A estratégia de contra-ataque da Ambev frente ao sucesso da Heineken

A cervejaria brasileira vem investindo intensamente para manter a liderança no mercado

Nesta última sexta-feira (25), a Ambev (ABEV3) apresentou ao público os resultados do último trimestre da empresa. E o que os números revelaram não foi tanto uma surpresa.

O lucro líquido da cervejaria brasileira caíram 11,6% no terceiro trimestre, levando em consideração a mesma época em 2018. Segundo a fabricante, seu volume diminuiu, mesmo após o acordo de distribuição com a Red Bull em junho deste ano.

Foto: Divulgação/Site/Ambev

O resultado é um reflexo de outra marca que, ultimamente, tem crescido com força no gosto dos brasileiros: a Heineken. Com foco na linha premium e puro malte, a holandesa tem cada vez mais investindo na expansão e modernização de suas cervejarias. Ainda na metade deste ano, a Heineken anunciou um aporte de R$550 milhões para injetar nas suas fábricas de Araraquara, Itu, Campos do Jordão e Jacareí.

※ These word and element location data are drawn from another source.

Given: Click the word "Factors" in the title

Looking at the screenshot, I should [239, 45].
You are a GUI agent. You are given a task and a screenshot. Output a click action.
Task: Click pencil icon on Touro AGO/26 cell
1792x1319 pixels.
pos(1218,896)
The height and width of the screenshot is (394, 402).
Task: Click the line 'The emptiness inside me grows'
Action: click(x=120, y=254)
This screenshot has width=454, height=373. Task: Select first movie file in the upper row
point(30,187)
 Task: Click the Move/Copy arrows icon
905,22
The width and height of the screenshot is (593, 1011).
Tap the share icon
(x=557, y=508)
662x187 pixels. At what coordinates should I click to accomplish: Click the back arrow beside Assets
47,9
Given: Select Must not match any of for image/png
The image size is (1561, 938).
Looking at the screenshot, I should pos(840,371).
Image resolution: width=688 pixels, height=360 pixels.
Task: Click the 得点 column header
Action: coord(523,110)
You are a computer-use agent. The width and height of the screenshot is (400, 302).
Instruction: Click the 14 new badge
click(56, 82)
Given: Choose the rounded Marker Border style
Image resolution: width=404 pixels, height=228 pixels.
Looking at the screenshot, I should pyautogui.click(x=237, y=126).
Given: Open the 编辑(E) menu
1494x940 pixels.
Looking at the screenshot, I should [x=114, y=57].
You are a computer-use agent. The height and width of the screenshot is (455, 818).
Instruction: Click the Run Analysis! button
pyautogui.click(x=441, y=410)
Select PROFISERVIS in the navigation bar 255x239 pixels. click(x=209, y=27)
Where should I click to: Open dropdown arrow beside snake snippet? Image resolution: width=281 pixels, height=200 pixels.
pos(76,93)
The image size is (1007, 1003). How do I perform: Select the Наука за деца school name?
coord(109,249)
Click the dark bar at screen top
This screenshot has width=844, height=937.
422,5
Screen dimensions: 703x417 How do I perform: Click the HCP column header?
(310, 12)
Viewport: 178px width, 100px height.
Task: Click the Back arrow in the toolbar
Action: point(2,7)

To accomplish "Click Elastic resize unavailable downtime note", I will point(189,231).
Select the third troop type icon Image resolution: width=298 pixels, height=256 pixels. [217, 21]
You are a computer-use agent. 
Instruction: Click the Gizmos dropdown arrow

Mesmo sendo a líder no país, a Ambev já delimitou estratégias para frear o boom de sucesso da concorrente. A companhia vai apostar na sua diversidade da sua carta de marcas – aquelas que são puro malte e premium. Bernardo Alves, presidente da Ambev afirmou estar confiante no rumo que está tomando com a cervejaria. “O jogo no mercado premium é de portfólio”, afirmou em entrevista à Exame.

Bilhões a menos

Com essa redução nos lucros, em dois dias, o preço das ações da Ambev reduziu consideravelmente. Foram 8% perdidos em 48 horas, ou seja, uma perda de 26 bilhões de reais. Entretanto, quando se fala em faturamento, a brasileira não deixou a desejar: o crescimento foi de 8%, o que representa 11,9 bilhões de reais.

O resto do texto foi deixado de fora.